* _EXCERPTED PASSAGE_:
FOM: "Consistent":Three Questions.

[Vladimir Sazonov]

Robert Tragesser wrote:

> [1] TECHNICAL QUESTION.
>         Is there an example of,  or can one prove the existence of,  a
> theory framed in a higher order classical logic [or at least a logic so
> understood that the class of semantical logical consequences and the
> class of syntactic consequences do not coincide;  but hopefully the
> logic and the theory would be nontrivial wrt my question] that is
>         (a) inconsistent,
>         (b) a contradiction is not derivable.


As an "example" of a theory in which "the class of semantical logical
consequences and the class of syntactic consequences do not coincide"
I could recall Parikh's formalization of feasible numbers. His theory
is *practically* contradiction-free and corresponding axioms and
derivable theorems have some intuitive meaning (not always traditional).
(Actually, this theory contains PA.) However, this theory has *no*
model in the ordinary sense of model theory. Therefore it has no
"semantical logical consequences" (unlike "syntactic" ones) if we
understand this traditionally.

Actually, the above question seems to me not very clear but,
nevertheless,
crucial one. We should be more careful with the terms "consistent",
"contradiction", "semantics", "meaning" etc. I am not sure that I
understand what Robert Tragesser means by "consistent" in contrast
to "contradiction-free". I would say that it is "having an intuitive
meaning". I hope that it is clear that I do not consider the above
example as a *real* answer to the above TECHNICAL QUESTION (which is,
by my opinion, not so technical!). It is only a related illustration.

* _GIVEN INSTRUCTION_: Rewrite the consistency post starting with "I could recall" and going on through "understand this traditionally.", swapping "feasible numbers" for "practical numbers". Work from the consistency post alone.

* _ENTRIES_:
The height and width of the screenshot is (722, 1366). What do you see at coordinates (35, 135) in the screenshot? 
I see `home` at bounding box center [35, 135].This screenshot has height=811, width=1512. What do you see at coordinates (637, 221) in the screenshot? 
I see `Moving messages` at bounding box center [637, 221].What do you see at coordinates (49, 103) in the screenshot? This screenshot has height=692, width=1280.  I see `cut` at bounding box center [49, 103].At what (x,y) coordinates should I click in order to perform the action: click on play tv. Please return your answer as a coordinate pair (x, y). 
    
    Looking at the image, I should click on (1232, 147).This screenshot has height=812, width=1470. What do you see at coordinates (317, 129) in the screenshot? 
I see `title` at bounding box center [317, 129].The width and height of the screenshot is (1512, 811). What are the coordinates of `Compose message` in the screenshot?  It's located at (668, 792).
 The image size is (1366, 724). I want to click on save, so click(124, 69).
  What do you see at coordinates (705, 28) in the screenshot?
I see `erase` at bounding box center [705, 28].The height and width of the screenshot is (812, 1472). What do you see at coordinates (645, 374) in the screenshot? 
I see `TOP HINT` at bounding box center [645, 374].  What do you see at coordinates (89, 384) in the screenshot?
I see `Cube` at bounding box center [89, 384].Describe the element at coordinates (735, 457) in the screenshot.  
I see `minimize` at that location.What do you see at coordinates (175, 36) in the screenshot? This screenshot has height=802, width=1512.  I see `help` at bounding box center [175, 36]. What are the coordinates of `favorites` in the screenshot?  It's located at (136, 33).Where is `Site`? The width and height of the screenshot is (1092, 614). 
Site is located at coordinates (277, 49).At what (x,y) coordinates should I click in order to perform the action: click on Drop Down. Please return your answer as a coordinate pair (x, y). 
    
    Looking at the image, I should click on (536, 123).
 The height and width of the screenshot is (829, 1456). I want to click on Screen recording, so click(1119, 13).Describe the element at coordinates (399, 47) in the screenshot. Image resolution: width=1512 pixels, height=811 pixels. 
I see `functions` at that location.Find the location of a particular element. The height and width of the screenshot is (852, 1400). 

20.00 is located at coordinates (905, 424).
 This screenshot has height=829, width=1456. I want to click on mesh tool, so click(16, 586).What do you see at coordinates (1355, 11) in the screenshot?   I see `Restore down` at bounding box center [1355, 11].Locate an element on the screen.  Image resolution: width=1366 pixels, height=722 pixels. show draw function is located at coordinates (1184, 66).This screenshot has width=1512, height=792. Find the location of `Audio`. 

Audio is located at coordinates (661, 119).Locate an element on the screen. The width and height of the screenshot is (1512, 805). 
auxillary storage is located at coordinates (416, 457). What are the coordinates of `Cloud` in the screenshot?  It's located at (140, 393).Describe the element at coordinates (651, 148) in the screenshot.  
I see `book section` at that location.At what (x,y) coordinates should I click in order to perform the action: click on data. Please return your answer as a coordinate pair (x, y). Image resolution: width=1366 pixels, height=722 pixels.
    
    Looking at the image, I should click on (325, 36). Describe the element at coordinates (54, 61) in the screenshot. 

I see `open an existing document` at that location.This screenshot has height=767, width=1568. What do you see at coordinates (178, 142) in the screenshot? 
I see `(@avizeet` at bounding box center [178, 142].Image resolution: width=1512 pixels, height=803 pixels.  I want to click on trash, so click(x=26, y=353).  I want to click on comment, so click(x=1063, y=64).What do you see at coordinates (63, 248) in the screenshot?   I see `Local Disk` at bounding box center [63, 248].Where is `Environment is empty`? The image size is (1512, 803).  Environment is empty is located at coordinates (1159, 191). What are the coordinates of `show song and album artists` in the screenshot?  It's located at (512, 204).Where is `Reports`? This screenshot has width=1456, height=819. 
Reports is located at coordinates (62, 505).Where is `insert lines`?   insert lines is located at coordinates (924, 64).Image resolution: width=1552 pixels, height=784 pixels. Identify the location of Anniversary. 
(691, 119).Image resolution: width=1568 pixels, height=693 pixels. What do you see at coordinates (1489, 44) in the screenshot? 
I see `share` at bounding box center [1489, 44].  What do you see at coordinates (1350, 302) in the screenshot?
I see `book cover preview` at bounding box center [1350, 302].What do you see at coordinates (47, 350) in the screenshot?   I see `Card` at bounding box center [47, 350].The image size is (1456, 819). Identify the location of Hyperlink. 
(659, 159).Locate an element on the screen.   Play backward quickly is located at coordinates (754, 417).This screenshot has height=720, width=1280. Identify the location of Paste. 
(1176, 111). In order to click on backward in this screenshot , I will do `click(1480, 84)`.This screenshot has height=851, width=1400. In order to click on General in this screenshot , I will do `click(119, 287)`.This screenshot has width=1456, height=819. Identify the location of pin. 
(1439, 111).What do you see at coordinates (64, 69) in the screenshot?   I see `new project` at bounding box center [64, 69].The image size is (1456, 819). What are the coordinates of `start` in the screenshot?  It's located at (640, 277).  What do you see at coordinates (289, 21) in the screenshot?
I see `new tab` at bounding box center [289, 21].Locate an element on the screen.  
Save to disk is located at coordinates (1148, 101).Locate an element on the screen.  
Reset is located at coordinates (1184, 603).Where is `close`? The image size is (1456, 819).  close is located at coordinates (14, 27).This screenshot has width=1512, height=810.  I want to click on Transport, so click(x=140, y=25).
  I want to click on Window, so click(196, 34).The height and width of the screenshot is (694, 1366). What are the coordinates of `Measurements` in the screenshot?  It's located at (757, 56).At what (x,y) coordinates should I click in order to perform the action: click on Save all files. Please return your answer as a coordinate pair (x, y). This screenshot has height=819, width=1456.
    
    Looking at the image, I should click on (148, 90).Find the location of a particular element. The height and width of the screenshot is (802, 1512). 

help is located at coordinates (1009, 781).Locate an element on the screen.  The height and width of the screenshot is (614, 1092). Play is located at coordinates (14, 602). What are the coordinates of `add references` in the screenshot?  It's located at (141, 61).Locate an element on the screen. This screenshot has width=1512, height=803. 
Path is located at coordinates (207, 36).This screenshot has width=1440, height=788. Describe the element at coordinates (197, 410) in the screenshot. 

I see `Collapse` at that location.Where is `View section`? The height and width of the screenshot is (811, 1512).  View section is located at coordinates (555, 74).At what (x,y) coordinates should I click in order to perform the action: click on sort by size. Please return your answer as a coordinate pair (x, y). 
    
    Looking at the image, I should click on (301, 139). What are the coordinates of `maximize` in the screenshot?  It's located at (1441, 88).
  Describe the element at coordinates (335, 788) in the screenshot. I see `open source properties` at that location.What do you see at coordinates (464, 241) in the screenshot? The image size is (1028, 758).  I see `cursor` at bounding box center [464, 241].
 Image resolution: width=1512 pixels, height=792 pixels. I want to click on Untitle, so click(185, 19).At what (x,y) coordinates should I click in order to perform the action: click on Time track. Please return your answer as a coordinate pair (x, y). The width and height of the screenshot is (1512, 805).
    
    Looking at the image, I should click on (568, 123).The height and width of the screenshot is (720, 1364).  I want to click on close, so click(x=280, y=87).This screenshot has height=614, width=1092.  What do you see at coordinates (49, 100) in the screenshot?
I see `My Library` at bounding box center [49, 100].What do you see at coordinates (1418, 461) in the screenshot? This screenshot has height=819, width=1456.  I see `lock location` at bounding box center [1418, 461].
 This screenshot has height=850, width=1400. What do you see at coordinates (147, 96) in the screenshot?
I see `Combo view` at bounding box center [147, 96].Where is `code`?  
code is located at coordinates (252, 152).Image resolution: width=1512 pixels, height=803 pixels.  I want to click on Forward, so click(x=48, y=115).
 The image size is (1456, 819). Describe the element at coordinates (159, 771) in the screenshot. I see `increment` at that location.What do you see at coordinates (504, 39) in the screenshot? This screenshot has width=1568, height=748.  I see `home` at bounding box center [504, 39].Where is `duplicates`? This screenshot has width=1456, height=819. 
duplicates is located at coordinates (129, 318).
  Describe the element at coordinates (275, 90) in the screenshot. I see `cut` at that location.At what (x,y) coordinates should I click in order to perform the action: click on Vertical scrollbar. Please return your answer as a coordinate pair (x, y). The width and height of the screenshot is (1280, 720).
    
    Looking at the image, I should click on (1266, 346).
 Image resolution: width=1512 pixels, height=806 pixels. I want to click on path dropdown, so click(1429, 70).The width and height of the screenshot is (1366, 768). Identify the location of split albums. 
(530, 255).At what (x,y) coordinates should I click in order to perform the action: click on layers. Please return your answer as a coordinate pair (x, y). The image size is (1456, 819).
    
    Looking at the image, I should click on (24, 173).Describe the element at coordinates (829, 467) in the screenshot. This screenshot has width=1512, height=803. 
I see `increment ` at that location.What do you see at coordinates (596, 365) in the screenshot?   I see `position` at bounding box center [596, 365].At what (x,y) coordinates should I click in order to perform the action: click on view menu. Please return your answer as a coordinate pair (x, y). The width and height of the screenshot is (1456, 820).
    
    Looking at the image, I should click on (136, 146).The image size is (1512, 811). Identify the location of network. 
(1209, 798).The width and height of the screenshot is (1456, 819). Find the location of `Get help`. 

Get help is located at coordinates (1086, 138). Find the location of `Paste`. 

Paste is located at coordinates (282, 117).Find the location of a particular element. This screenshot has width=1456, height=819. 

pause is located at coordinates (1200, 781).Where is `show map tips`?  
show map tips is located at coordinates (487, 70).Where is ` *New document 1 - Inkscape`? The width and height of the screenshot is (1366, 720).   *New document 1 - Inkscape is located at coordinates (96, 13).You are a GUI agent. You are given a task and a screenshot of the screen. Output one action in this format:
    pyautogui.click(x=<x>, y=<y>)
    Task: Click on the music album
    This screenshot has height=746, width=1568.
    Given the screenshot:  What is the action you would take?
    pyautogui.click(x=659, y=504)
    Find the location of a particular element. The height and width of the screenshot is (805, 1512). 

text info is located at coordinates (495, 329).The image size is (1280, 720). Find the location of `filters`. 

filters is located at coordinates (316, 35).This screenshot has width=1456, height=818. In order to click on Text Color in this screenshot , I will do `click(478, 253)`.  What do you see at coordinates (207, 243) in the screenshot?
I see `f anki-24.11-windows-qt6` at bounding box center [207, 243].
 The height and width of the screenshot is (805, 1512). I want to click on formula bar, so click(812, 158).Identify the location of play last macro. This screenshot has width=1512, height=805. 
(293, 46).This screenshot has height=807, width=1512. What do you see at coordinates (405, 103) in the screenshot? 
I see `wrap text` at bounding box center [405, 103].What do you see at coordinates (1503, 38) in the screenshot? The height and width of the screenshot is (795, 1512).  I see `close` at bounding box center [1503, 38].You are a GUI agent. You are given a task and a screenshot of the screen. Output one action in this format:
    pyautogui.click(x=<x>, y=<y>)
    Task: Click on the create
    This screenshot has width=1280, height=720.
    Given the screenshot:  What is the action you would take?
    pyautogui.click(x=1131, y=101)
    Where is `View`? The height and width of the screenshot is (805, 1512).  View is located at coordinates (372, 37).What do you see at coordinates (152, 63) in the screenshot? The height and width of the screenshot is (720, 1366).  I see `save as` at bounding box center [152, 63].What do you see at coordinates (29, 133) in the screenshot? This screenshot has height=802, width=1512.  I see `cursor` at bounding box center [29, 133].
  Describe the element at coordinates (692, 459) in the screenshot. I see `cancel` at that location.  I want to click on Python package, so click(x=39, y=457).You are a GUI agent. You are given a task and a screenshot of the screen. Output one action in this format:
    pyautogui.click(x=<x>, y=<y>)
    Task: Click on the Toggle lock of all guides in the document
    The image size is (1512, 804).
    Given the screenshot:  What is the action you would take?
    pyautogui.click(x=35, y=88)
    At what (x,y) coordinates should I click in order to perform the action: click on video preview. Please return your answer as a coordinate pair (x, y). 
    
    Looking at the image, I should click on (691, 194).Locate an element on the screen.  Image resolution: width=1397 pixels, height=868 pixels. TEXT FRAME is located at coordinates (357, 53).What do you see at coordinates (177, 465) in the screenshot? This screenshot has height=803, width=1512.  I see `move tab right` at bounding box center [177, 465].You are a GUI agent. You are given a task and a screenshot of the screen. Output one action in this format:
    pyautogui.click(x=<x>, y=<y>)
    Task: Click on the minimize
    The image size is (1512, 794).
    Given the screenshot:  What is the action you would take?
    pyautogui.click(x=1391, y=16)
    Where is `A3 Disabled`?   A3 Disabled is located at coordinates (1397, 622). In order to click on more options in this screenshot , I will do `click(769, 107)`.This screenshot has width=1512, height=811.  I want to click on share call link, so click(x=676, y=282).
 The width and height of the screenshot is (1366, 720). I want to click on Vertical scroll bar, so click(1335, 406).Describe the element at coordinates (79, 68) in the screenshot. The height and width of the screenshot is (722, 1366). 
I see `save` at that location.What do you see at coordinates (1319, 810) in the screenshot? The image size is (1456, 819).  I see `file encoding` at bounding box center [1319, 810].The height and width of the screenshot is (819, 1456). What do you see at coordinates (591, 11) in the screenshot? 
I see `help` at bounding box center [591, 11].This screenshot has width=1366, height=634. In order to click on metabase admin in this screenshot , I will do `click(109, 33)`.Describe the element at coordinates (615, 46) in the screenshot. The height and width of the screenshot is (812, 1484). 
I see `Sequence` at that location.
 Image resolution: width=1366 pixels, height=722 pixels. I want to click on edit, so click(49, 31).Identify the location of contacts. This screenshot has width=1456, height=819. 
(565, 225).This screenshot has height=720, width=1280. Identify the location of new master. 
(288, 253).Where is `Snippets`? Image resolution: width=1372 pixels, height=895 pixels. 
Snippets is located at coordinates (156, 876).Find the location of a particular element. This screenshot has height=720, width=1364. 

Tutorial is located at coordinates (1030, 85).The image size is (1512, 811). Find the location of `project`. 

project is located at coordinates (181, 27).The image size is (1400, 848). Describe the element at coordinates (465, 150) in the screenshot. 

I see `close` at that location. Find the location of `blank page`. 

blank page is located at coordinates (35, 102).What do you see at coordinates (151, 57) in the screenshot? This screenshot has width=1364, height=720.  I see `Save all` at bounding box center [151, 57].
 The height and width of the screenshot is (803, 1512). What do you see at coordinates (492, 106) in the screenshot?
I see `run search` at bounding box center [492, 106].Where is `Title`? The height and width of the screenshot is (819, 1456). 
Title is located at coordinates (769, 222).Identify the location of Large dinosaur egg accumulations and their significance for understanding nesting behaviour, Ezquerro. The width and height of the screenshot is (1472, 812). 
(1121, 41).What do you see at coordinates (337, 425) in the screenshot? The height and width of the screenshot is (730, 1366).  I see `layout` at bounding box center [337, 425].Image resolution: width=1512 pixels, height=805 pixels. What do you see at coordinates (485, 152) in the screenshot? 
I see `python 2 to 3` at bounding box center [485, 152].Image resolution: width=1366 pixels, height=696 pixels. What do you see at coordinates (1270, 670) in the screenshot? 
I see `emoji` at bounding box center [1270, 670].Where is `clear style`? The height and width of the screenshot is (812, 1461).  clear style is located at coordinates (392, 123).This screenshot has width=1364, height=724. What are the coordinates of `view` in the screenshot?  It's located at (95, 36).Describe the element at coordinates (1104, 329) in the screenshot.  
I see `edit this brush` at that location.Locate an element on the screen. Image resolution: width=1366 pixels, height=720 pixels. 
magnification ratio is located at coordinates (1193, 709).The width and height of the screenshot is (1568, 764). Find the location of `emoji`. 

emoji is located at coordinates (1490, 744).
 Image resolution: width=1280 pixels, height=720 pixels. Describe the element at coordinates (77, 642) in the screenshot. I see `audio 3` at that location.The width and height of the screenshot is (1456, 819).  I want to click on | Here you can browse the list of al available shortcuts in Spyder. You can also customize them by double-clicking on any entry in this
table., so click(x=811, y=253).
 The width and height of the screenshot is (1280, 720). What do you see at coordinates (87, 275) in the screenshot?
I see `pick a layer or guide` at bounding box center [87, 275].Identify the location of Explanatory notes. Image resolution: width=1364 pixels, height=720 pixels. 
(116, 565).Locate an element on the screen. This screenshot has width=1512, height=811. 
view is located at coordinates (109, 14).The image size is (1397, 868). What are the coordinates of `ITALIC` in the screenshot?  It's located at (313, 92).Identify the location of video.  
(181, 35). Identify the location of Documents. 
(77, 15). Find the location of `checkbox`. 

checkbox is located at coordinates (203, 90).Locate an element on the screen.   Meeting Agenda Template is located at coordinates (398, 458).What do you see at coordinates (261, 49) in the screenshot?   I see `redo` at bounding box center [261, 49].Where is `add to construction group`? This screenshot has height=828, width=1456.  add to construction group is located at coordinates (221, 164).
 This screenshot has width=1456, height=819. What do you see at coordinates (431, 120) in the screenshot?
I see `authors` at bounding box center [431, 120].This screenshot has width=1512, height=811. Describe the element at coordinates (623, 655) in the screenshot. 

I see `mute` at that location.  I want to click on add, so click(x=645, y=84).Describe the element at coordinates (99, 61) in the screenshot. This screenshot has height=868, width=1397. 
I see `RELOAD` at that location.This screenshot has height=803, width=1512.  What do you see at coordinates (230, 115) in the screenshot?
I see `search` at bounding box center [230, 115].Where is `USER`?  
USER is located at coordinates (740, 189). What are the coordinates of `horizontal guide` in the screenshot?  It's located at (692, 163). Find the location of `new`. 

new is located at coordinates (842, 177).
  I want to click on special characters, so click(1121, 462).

* _ANSWER BELOW_:
I could recall Parikh's formalization of practical numbers. His theory
is *practically* contradiction-free and corresponding axioms and
derivable theorems have some intuitive meaning (not always traditional).
(Actually, this theory contains PA.) However, this theory has *no*
model in the ordinary sense of model theory. Therefore it has no
"semantical logical consequences" (unlike "syntactic" ones) if we
understand this traditionally.